Though Nintendo hasn’t exactly been completely upfront about this, it’s pretty clear that Splatoon 2’s matchmaking system is region-locked. Whereas the first game offered global matchmaking where the east could play against the west, the sequel has opted for a closed system where matchmaking seems to be purely based on a player’s internet connection and ping. The problem with that is, the player base has been divided.
This isn’t a new issue. Back when I was reviewing Splatoon 2 for Twinfinite, I often struggled to get into a regular Turf War match unless I played at specific times of the day, or if I used a LAN cable to tether my Switch to improve the connection. It’s a solution that helped me get into more consistent matches, but it certainly wasn’t ideal. If I didn’t do that, I’d be stuck in a lobby with five or six other players, only to watch the two-minute timer count down to nothingness and be inevitably booted from the room before having to queue again. And makeshift workarounds aside, the very fact that Splatoon 2 now suffers from a split player base of sorts could be an issue for the competitive scene down the line.
It’s no secret that Splatoon’s most competitive players reside in Japan and the Asia region in general. Try to get into a ranked battle on the eastern side of the world, and you shouldn’t have too much trouble matching up against S rank players, though you will still run into lobbies with empty slots every now and then. Because of the geographical differences, the original Splatoon allowed players from all over the world to match up together in competitive games, which meant that you never had to worry about not being able to find a match. There would still be occasional lag and latency issues if your connection wasn’t great of course, but that wasn’t a problem as long as it meant you could jump into a high ranking competitive game almost anytime you wanted. Getting to play against the best Splatoon players was definitely worth the price of admission as well.
Which is why Nintendo’s approach to handling Splatoon 2’s matchmaking servers is a little disappointing.
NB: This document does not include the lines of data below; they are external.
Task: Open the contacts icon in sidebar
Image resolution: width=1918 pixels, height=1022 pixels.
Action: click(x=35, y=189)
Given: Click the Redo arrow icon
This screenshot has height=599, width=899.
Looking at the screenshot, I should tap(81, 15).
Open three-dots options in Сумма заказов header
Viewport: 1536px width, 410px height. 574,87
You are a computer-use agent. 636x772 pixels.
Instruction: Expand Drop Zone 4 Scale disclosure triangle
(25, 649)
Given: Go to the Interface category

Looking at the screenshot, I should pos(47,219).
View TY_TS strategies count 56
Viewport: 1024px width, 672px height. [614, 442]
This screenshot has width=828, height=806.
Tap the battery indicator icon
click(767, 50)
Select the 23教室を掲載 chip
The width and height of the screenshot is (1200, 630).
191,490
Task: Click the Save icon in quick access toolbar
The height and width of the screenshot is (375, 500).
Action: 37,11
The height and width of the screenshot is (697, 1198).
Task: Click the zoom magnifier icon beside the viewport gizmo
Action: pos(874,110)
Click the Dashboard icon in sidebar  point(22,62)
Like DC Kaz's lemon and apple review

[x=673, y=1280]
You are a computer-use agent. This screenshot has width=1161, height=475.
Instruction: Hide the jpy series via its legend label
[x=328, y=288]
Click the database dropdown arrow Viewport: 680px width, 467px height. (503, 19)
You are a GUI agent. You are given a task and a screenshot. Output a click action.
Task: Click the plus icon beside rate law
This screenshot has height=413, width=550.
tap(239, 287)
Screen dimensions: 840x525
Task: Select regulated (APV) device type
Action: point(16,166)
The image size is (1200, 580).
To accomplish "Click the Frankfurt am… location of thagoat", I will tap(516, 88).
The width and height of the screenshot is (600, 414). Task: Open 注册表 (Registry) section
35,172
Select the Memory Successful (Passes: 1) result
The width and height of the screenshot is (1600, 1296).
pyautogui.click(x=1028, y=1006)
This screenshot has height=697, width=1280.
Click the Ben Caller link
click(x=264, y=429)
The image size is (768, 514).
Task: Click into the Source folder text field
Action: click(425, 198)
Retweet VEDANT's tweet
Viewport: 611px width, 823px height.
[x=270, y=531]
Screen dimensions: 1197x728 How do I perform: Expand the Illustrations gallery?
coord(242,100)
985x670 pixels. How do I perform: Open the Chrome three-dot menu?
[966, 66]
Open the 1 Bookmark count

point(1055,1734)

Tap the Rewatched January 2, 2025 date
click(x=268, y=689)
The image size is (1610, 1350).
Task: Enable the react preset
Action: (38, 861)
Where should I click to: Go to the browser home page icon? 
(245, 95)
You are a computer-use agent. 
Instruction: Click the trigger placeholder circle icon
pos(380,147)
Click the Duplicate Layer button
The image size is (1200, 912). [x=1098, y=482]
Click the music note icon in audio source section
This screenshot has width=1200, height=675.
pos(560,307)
Because of the region lock, getting into ranked matches specifically can be a hassle. When you take into consideration the fact that the highest competitive tiers have the least number of available players, you’re often forced into half-empty lobbies watching that same timer count down with no hope of any other online player jumping in, or even any way to back out of the queue. This problem is the most prevalent in the S ranks and up, but even in the middle A tiers, I’ve experienced more than a few instances of just not being able to get enough players into a lobby to start a proper game.
Things feel a little better when you’re just playing Turf War, but I’ve also had similar experiences in the latest Splatfest event because I had the urge to play a bit of Splatoon at the break of dawn without having to go through the hassle of plugging in a LAN cable. Factor in the map and mode rotations every couple of hours, and it’s easy to see why players are frustrated that so much precious time is wasted on queuing and waiting when they just want to play on a map or a mode that they’re good at.
This negative impact is perhaps the most felt when you’re trying to play League Battles, which is a competitive mode where players can group together in twos or fours. Again, because of the regional matchmaking system, it can take forever to even get into a match with another group. And even if you do get into one, you’re often being pit against the same few groups that happen to be online and playing in your timezone.
Most online multiplayer games often give you the option to choose which servers you want to play on. Overwatch, LawBreakers, and PUBG come to mind, as all these titles allow you to choose the regional server you want to play on. Even LawBreakers allows you to switch servers on consoles. It’s a smart approach for games like these because with this option, players essentially never have to worry about not being able to get into a game, and it’s also the same solution that Splatoon 2 could really use.
Being the biggest online multiplayer game currently available on the Switch, Splatoon 2 has highlighted a number of glaring problems within Nintendo’s online infrastructure. No server choice, proper voice chat, or party system can make a lot of players think twice about getting a monthly paid subscription for when the Switch’s online services are properly launched. You can still have a lot of fun in Splatoon 2’s game modes without global matchmaking of course, but being limited in the number and variety of teams you can get matched up with is a serious bummer.